Tener más médicos y enfermeros que nunca y liderar las demoras quirúrgicas crónicas demuestra que el problema no es la falta de efectivos, sino la caótica distribución y sobrecarga del Sescam. Inyectar millones en las escuelas para seguir a la cola de Europa en abandono juvenil evidencia que la Consejería de Educación confunde el gasto bruto con la eficacia pedagógica. Bajo el mandato de García-Page, el dinero de los contribuyentes se diluye en una maquinaria burocrática hipertrofiada que prioriza cuadrar un déficit de 142 millones de euros a costa de aplicar sutiles pero devastadores frenos presupuestarios en los servicios más esenciales. 

Todo este colapso en la gestión, en el fondo, no es más que el reflejo inevitable de un político que carece de lo más sagrado en la vida pública: la palabra dada. Conviene hacer memoria frente a la amnesia selectiva del personaje. Fue el propio Emiliano García-Page quien, antes del funesto y descarnado Comité Federal del 1 de octubre de 2016, empeñó públicamente su futuro político al asegurar que si Pedro Sánchez ganaba aquella batalla interna y recuperaba el timón del PSOE, él jamás volvería a encabezar la candidatura a la Junta de Comunidades de Castilla-La Mancha. Sánchez venció, el sanchismo colonizó las siglas y Page, contraviniendo su propia promesa televisada, se aferró al sillón regional devorando sus propias palabras. Esta frase que pronunció de que dejaría de ser el candidato del PSOE para las elecciones autonómicas tras el uno de octubre se la recordaré hasta el día en el que por fin se vaya, que espero sea muy pronto. 

Y lo peor es que si es candidato en 2027 veo venir que él será el responsable de abrir las puertas a un gobierno del Partido Popular y VOX. No Pedro Sánchez, al que tanto le encanta criticar e intentar destruir políticamente. 

Ya lo advirtió nuestro fundador, Pablo Iglesias Posse: “Merecer el odio de los que envenenan al pueblo de los que le roban será para nosotros una honra”. Él mismo nos enseñó también que “cuando los burgueses nos aplauden es que algo estamos haciendo mal”. Algo con lo que Page no cumple y que constituye una profunda deshonra para nuestra historia y nuestros valores, buscando con complacencia el aplauso fácil del adversario político mientras descuida el mandato de nuestras siglas. Quien es capaz de traicionar un compromiso tan categórico ante sus propios militantes y ciudadanos, difícilmente iba a tener el pudor de cumplir sus promesas de gestión sanitaria, educativa o social con los castellanomanchegos. 

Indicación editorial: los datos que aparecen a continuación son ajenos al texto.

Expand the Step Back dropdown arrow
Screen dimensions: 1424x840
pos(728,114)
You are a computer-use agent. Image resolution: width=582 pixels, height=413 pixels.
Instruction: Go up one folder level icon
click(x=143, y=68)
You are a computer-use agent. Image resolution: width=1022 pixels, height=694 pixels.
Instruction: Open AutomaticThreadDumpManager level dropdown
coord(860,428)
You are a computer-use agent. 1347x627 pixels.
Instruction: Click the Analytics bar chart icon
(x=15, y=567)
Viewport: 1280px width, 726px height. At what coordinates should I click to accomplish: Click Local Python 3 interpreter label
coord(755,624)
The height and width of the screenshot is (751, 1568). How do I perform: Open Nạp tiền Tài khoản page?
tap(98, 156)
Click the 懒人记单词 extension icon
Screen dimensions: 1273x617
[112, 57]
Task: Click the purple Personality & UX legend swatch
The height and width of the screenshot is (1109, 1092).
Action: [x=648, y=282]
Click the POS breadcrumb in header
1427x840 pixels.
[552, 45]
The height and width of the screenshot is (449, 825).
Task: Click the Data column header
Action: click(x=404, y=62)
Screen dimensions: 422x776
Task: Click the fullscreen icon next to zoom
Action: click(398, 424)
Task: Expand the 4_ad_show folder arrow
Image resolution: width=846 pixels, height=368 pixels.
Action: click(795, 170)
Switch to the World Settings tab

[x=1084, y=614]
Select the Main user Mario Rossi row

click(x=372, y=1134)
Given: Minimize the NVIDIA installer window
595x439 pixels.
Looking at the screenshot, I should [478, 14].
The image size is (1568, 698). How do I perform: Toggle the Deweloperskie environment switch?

El verdadero balance de su mandato no se mide en los titulares de la prensa nacional, sino en el dolor silencioso de las familias que esperan medio año por una cirugía, en el desamparo de los dependientes olvidados por la burocracia regional y en el futuro truncado de los jóvenes que abandonan los colegios. García-Page ha construido un cascarón político brillante por fuera, pero completamente carcomido por la inoperancia por dentro. 

Gobernar una región no consiste en gesticular con indignación impostada ante los micrófonos de Madrid mientras se condena a Castilla-La Mancha a la decadencia. 

Al final, desnudado de su oratoria y confrontado con sus propias estadísticas, el legado de Emiliano García-Page se reduce a una cruel certeza: bajo su egocéntrica dirección, la Junta ha demostrado ser una maquinaria implacable para la recaudación fiscal, mientras condena a los pacientes de su región al desamparo crónico de unas listas de espera inasumibles.